** start **

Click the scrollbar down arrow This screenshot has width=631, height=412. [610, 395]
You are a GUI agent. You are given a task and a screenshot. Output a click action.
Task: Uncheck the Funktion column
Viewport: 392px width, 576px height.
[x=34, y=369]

** end **
** start **

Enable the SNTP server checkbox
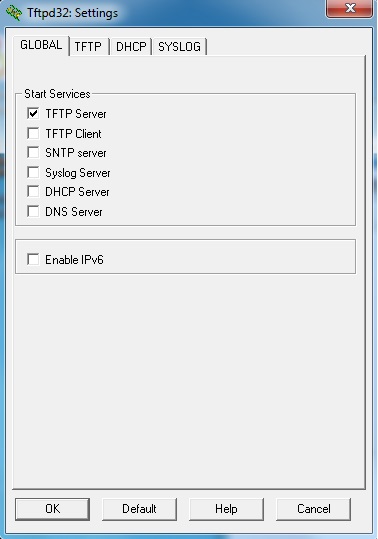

** end **

Your instructions:
Express the entries from the line with "Click the scrollbar" to the line with "[x=34, y=369]" as a numbered list, leaving out any blank lines.

Answer to this problem:
1. Click the scrollbar down arrow This screenshot has width=631, height=412. [610, 395]
2. You are a GUI agent. You are given a task and a screenshot. Output a click action.
3. Task: Uncheck the Funktion column
4. Viewport: 392px width, 576px height.
5. [x=34, y=369]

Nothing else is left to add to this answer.